Bagless vacuum cleaner inventor James Dyson has invested £5 million in a household robotics project from Imperial College London.
The Dyson Robotics Lab at Imperial will be led by Andrew Davison, Professor of Robot Vision at Imperial’s Department of Computing.
According to Davison, the lab will explore “practical” robot tech in the home and beyond in close collaboration with Dyson’s Wiltshire-based R&D labs.
The investment will fund the project over five years, boosted by an extra £3 million in match-funding from other investors, according to the BBC. The funding will pay for 15 scientists, including some from Dyson’s own labs.
It isn’t clear when the first robots will emerge for the consumer market.
“My generation believed the world would be overrun by robots by the year 2014,” said Dyson, according to the BBC. “We now have the mechanical and electronic capabilities, but robots still lack understanding – seeing and thinking in the way we do.”
“Mastering this will make our lives easier and lead to previously unthinkable technologies.”
The news comes after Google continued its own push into robotics, snapping up British AI company DeepMind for a rumoured $400 million last month. It recently bought smart home startup Nest for $2.3 billion and robotics firm Boston Dynamics.
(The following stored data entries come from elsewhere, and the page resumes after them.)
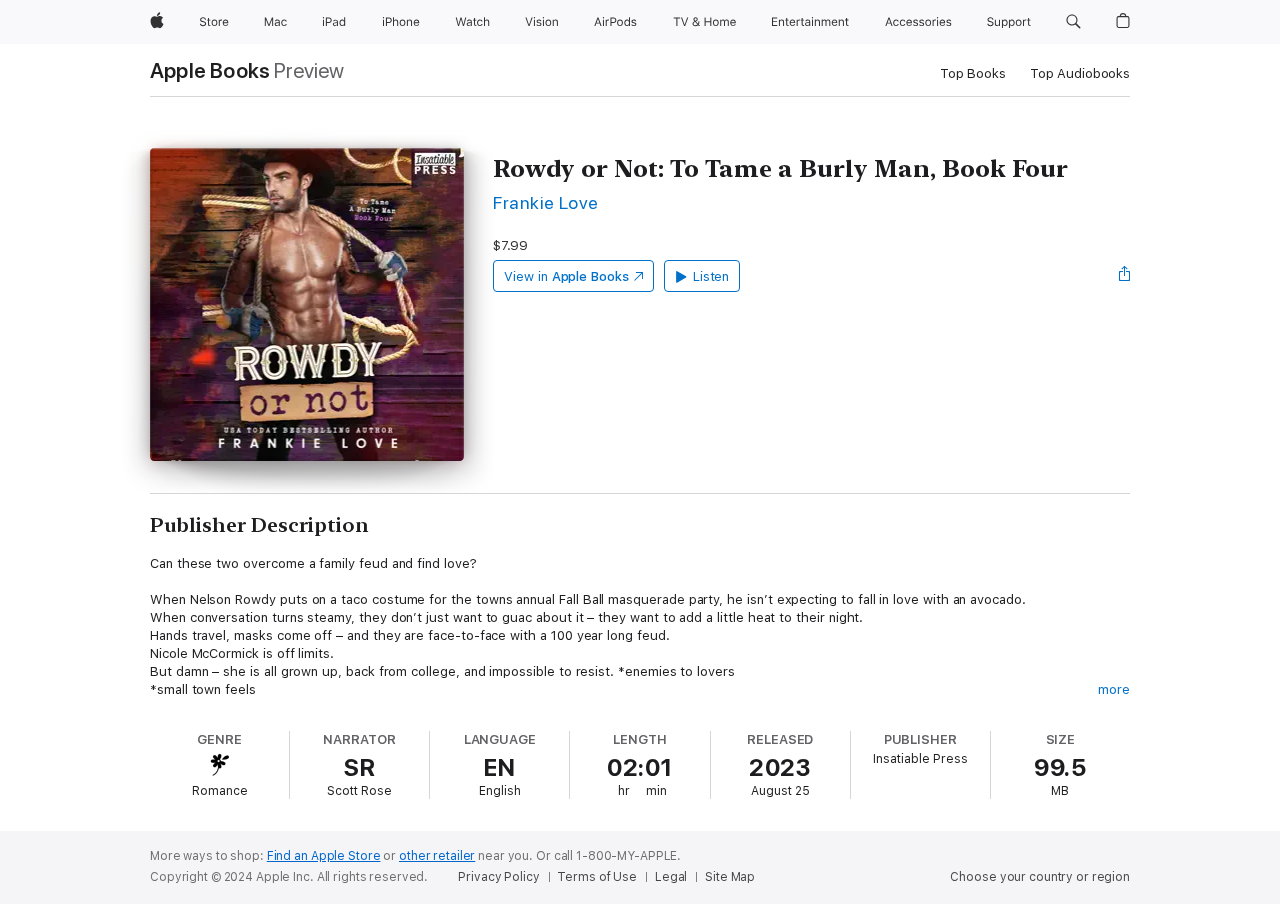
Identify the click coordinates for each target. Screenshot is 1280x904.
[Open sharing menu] (1125, 276)
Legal (671, 877)
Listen (711, 276)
Both Davies and Dyson have suggested robotics firms should stay independent.
“It seems a pity to me to sell out, as I don’t quite understand the urge to give up,” he told the Guardian. “Long-term thinking is essential to new technology. We should be encouraging UK companies to invest in R&D and take on armies of engineers so that they can grow and become UK world-beaters.”
Davison commented on Google’s acquisitions in a January Google+ post, saying that there was still “plenty of talent” in robotics outside the search firm.